──────── Selected passage ────────
Rose Edgcumbe | |
Birth Date: | 12 May 1934 |
Birth Place: | London, England |
Spouse: | Peter Theobald |
Nationality: | British |
Alma Mater: | University College London |
Rose Edgcumbe (12 May 1934 – 22 August 2001), sometimes known as Rose Edgcumbe Theobald, was a British psychoanalyst, psychologist and child development researcher.
Edgcumbe was born in London, and as a child during the London Blitz of World War II, she and her mother were evacuated to Yorkshire in northern England for their safety.[1] The effect of these evacuations on the psyche of young children would later play a part in her research.[2] [3]
Edgcumbe studied at the South Hampstead High School for Girls, and attended University College London specializing in psychology. As a Fulbright scholar in the 1950s, she worked as a clinical psychologist in the United States to further her psychology research. She also spent time in a hospital working with children labeled "mentally deficient" thus sparking a lasting interest in child developmental psychology. According to Clifford Yorke, who wrote her obituary, "she had also become dissatisfied with what she saw as the aridity of academic psychology and became more interested in psychoanalysis."
────────
What is required:
Translate this sentence from the text about Rose Edgcumbe into Spanish: "Edgcumbe studied at the South Hampstead High School for Girls, and attended University College London specializing in psychology." The entries that come next have no connection to the text about Rose Edgcumbe.
──────── Information provided ────────
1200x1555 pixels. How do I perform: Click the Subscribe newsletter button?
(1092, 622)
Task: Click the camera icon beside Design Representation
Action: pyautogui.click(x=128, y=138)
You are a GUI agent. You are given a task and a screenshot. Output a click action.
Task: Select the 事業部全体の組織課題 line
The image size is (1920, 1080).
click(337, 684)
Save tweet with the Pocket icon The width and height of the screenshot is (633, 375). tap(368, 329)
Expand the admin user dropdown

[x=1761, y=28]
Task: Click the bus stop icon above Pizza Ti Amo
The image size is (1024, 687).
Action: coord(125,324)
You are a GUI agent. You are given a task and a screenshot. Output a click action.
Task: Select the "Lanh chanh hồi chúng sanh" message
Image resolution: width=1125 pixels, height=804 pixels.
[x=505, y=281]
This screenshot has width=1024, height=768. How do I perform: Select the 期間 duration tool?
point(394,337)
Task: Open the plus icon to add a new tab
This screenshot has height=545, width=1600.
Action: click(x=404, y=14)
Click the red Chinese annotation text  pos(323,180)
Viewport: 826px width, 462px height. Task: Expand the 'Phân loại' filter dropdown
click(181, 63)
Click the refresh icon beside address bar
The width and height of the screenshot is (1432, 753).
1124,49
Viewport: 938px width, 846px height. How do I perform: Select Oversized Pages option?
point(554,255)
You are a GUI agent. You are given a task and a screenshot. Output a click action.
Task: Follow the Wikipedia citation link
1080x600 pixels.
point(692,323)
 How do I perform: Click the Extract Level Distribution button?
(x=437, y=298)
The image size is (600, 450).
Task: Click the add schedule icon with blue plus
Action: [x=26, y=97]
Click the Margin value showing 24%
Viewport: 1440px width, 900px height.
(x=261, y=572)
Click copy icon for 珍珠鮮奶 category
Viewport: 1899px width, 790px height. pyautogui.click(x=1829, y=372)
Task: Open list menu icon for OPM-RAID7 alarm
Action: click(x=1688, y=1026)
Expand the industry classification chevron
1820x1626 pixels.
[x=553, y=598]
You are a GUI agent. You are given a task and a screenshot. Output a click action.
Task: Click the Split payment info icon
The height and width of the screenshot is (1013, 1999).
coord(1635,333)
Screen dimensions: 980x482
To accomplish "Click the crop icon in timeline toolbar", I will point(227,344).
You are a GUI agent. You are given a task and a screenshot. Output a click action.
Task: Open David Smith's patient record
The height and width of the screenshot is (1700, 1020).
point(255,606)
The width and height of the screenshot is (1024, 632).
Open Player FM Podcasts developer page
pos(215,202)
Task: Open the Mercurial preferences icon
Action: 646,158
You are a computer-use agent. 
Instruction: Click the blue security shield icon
────────
Task result:
Edgcumbe estudió en la South Hampstead High School for Girls y asistió al University College London, donde se especializó en psicología.